EXERCISE OBJECTIVE :: Scan the entries below for the word "Privacy" and copy every line where it turns up.

+ + + + +

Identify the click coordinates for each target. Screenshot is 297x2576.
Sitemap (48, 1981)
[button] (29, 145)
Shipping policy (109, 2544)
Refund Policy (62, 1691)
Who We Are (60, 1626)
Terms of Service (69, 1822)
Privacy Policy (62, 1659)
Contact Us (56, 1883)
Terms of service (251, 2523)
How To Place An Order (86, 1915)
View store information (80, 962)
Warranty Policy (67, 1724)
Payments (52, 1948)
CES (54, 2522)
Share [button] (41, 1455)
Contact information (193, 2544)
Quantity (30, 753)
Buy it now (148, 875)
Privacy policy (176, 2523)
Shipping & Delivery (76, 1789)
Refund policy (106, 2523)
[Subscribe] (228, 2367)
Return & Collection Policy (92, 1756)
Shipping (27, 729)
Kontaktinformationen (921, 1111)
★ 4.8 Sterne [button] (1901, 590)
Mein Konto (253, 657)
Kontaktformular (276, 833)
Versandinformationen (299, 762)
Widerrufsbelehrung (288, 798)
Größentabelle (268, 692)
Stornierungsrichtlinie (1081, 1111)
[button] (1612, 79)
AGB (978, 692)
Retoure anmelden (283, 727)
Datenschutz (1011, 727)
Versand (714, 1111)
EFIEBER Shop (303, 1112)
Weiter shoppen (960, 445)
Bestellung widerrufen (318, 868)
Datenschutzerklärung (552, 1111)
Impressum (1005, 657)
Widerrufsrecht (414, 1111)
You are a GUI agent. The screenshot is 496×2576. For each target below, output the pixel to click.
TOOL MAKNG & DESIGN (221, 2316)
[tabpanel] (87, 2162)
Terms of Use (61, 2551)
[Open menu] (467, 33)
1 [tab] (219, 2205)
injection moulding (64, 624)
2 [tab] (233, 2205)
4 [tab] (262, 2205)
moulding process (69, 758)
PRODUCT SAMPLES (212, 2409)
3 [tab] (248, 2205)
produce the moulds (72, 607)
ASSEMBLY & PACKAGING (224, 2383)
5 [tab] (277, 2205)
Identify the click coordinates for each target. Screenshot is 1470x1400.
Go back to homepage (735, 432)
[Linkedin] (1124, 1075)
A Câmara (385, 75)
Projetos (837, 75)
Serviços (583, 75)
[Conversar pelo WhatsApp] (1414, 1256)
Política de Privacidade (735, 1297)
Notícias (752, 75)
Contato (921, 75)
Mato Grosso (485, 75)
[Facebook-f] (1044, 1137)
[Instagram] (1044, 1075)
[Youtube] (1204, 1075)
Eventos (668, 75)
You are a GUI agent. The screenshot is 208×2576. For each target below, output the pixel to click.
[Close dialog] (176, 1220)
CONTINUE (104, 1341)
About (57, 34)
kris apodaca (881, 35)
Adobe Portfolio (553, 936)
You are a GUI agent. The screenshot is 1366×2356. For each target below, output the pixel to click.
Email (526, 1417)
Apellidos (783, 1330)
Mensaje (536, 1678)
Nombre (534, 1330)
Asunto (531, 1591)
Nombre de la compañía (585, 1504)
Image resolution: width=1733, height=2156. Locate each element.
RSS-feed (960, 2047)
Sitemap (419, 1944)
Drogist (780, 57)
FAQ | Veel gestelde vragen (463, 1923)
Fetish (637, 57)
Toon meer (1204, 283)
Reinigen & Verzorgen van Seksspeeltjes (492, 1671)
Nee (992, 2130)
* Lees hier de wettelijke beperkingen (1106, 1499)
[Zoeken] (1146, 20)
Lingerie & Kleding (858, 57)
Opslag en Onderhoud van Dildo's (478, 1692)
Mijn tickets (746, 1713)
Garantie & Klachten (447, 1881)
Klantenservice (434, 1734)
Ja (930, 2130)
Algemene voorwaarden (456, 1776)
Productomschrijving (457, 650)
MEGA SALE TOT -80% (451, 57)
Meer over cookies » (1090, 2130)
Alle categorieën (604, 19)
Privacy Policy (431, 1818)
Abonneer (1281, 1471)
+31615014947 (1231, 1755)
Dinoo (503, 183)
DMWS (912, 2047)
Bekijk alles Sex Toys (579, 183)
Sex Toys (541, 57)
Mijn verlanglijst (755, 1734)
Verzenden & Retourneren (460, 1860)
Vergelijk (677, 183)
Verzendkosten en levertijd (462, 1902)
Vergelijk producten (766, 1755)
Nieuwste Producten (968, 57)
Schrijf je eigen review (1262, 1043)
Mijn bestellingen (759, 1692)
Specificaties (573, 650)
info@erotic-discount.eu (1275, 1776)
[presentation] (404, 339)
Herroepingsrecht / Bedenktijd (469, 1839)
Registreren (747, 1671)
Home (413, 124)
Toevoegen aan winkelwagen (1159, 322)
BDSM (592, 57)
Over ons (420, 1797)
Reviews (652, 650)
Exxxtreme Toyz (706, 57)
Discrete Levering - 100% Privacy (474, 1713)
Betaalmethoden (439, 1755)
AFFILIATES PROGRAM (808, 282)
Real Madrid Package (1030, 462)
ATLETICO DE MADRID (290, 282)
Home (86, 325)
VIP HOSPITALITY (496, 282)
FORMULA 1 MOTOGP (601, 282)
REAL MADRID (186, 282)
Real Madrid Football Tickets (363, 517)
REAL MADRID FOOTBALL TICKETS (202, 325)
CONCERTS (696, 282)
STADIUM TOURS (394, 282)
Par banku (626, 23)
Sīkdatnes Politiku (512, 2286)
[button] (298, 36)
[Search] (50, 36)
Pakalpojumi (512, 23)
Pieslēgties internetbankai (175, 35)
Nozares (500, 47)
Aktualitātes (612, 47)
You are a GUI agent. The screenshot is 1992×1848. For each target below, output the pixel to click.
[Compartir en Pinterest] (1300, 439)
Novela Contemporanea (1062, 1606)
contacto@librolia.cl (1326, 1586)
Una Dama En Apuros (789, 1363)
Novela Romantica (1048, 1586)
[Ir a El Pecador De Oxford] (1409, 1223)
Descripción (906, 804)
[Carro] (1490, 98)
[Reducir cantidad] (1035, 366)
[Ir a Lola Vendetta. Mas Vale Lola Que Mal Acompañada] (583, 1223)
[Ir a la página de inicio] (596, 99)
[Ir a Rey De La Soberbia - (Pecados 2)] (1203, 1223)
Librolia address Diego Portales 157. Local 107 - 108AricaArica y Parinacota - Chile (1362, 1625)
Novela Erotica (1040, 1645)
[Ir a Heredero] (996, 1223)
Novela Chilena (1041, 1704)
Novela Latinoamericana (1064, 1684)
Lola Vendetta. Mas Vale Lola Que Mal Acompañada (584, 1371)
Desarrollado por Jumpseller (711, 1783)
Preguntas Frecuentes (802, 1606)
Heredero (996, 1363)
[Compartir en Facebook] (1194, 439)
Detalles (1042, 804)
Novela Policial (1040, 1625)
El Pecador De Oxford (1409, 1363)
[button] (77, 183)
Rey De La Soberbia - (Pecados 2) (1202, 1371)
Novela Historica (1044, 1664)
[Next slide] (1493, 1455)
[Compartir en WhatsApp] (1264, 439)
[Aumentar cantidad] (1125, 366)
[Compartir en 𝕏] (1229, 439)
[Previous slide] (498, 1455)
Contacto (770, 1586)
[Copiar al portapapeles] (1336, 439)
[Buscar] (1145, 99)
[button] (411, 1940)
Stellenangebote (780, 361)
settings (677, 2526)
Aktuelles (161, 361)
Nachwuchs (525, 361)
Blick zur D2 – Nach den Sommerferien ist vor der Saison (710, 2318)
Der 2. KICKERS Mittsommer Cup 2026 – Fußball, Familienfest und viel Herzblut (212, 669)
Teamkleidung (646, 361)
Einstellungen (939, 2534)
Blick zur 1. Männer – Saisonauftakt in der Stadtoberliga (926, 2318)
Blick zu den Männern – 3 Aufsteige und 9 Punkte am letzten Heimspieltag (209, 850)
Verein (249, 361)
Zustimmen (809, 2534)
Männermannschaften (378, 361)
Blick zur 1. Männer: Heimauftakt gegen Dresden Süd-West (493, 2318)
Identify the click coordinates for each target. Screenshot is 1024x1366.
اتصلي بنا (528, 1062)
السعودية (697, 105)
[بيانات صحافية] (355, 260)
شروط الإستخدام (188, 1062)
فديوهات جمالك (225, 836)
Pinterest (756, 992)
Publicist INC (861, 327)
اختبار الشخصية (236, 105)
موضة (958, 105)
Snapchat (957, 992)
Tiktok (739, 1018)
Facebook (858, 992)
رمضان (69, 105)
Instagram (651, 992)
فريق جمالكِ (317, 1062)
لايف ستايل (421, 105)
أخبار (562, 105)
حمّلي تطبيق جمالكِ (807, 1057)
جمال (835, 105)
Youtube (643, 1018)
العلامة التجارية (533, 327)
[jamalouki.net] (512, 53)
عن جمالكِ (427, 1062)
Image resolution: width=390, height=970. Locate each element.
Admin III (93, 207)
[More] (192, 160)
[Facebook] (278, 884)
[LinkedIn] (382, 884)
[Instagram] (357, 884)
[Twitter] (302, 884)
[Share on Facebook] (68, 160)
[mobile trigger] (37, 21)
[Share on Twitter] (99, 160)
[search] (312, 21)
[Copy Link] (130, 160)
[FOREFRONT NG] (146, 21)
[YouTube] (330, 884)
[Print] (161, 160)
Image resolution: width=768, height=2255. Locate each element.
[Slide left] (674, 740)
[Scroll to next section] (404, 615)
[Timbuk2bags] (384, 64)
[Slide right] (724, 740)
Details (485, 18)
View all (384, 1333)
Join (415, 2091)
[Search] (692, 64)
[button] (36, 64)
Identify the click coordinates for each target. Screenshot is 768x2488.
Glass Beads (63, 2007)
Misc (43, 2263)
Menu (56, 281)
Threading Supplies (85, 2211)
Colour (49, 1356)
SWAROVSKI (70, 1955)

+ + + + +

WRITTEN ANSWER ::
Privacy Policy (62, 1659)
Privacy policy (176, 2523)
Privacy Policy (431, 1818)
Discrete Levering - 100% Privacy (474, 1713)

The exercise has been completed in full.